Photos from press publicityTwo images in the inside of a mixture of water, gelatin and oil: before (on the left) and after the preparation has turned into a gelPhotos from press publicity

Foolproof Recipes
Perhaps the most interesting contribution in the analysis of culinary preparations is the formulation of an equation that tries to quantify a recipe’s robustness. A robust recipe is one that only has a small chance of going wrong. The formula takes into account a number of parameters, such as the mass of the ingredients, the time and the temperature employed at each step of the recipe and the other instructions for making the dish. After working out the calculations and gathering information on more than 25 thousand recipes in cookbooks, This concluded that the robust nature of a recipe is inversely proportional to the recipe’s volume of instructions. In other words, simpler recipes tend to work better. The general rule seems to make sense for the preparation of grilled carrots, soufflés, boiled eggs, mayonnaise and roast meat. “Soups and sauces are the exception, as it is hard for them to go wrong, but there are  many variations in their recipes because of their enormous culinary importance”, says This.

Because it is one of the most basic elements of any kitchen, and is the leading character in countless sweet or savoury recipes, the egg is the star in This’s studies. Why does the perfect egg have to be cooked or fried at a temperature of approximately 65°C, at a lower temperature than is standard for other foods? At this temperature, the egg white coagulates very delicately, because only one of its proteins – ovotransferine – changes its characteristics. The effects on the egg yolk are even less.
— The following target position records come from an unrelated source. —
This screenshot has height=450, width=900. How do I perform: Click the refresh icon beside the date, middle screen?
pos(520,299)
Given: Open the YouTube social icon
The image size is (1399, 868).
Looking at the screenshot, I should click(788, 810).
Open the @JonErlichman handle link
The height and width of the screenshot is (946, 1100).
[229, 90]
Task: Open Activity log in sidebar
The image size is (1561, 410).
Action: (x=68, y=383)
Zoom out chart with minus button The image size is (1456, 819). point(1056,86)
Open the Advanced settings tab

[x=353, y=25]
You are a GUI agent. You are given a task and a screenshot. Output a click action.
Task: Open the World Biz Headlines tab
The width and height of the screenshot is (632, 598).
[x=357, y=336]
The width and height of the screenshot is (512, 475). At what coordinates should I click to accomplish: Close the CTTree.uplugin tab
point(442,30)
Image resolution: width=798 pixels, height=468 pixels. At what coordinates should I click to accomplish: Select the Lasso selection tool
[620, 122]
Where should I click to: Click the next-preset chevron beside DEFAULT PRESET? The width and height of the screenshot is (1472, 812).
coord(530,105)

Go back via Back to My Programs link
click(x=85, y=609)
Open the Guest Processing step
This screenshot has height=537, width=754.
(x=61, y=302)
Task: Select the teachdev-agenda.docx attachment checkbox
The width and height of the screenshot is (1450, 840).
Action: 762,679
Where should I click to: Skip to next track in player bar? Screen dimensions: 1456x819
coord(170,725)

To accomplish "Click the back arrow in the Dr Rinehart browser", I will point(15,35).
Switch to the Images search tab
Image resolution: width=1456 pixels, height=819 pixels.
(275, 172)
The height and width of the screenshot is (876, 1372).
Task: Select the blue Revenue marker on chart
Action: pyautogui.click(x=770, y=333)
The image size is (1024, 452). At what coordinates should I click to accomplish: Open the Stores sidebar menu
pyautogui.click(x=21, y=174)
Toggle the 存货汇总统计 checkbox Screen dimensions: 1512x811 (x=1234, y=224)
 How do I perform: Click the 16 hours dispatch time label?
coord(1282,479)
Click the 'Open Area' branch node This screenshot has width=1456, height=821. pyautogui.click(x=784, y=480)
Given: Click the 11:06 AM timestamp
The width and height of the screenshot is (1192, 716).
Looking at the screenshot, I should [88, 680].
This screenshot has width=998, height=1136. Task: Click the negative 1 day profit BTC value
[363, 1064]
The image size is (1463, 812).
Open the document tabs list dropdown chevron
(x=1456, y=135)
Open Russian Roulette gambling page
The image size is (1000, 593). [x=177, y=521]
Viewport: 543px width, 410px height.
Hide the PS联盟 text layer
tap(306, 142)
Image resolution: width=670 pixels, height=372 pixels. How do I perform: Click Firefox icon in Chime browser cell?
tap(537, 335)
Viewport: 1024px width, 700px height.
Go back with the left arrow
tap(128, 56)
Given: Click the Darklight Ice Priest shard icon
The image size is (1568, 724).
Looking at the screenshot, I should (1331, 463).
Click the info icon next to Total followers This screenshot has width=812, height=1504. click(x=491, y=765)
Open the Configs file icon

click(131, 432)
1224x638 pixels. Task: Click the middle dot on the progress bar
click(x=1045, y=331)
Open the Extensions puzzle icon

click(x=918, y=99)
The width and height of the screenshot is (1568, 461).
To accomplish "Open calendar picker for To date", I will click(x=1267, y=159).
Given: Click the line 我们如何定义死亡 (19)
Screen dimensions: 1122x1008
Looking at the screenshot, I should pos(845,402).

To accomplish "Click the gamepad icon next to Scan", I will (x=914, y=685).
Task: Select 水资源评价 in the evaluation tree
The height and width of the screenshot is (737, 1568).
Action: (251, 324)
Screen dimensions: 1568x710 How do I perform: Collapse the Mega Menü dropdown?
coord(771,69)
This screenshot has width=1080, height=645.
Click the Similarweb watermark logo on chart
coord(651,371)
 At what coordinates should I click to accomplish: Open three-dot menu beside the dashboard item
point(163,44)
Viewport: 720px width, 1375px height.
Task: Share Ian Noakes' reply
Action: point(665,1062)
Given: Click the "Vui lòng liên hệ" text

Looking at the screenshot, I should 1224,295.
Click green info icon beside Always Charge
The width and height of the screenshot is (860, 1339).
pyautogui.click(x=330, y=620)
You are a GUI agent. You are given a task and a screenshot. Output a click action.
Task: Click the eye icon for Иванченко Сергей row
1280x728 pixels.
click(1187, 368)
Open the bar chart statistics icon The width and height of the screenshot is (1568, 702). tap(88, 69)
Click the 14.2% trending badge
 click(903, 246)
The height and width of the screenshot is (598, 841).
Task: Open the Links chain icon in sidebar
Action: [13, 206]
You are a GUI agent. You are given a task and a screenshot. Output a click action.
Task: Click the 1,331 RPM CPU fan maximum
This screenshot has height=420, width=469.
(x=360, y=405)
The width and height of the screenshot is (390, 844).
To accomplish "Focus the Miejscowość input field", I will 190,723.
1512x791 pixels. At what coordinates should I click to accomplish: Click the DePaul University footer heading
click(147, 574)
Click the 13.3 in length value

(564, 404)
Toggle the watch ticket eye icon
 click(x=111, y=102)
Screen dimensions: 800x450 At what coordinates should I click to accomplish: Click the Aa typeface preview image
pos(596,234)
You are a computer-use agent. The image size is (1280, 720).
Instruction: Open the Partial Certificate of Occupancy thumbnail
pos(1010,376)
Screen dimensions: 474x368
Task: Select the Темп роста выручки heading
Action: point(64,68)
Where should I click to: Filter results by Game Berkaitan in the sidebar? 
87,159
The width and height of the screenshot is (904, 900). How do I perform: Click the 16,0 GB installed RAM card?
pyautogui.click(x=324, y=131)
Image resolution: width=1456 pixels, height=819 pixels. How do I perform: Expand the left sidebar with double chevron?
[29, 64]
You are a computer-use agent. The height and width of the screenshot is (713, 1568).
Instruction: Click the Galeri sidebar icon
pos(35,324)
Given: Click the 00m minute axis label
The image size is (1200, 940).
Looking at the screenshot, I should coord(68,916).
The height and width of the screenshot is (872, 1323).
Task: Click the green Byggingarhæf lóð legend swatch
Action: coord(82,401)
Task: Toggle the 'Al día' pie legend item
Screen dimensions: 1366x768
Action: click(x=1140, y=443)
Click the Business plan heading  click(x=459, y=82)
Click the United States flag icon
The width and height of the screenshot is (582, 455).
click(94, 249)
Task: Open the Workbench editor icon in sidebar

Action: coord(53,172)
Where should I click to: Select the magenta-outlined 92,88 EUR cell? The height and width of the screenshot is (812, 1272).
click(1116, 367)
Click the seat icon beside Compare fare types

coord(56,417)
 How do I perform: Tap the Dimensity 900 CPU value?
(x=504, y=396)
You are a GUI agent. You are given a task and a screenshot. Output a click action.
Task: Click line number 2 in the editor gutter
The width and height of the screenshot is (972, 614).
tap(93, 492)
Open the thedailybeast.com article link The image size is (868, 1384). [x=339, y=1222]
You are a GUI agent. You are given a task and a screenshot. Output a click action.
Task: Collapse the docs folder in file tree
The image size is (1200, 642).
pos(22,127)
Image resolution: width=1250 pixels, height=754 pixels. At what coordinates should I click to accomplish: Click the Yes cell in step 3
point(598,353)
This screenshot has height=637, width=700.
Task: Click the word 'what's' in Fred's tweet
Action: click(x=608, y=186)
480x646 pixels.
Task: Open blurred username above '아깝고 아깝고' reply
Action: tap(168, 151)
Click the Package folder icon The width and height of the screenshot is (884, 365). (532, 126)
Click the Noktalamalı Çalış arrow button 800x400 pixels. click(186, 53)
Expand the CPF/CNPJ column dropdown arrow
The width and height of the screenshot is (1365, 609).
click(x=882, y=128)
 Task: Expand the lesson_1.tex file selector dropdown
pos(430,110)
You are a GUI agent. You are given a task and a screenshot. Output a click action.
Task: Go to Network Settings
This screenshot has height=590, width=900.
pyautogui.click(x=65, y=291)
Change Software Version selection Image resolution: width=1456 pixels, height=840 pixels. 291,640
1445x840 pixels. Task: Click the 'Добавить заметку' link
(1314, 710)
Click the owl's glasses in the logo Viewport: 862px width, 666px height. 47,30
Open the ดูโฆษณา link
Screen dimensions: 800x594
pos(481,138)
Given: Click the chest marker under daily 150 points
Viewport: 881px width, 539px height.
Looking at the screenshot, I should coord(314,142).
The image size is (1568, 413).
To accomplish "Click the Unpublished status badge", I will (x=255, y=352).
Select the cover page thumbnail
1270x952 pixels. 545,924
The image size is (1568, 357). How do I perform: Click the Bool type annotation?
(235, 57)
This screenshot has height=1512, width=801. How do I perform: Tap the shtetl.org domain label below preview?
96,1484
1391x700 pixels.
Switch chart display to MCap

The egg yolk remains almost raw and – like the egg white – one of the proteins – gamma-livetine – hardens. To reach this conclusion, the researcher cooked countless eggs in his lab, varying the temperature slightly at each attempt and observing the effects on the egg’s elements. Thus, he established the coagulation temperature of each of the proteins in the egg white and in the yolk. “What is really important is the temperature at which the egg is cooked and not how long it is cooked”, says This.

In another line of research, also about egg whites and yolks, the Frenchman showed that eggs can sometimes be eliminated from certain recipes. He created a whipped chocolate cream whose cream emulsion demands no egg whites (the recipe can be found at the Pesquisa Fapesp website). The well known chef Pierre Gagnaire, who creates a new recipe every month based on This’s studies, included the novelty in his menu a few years ago. The chocolate can be replaced by another ingredient – one can make whipped cheese cream, whipped butter cream or whipped foie gras. It might seem strange, but perhaps  food in the future will bring together formats and flavors that human beings are not used to.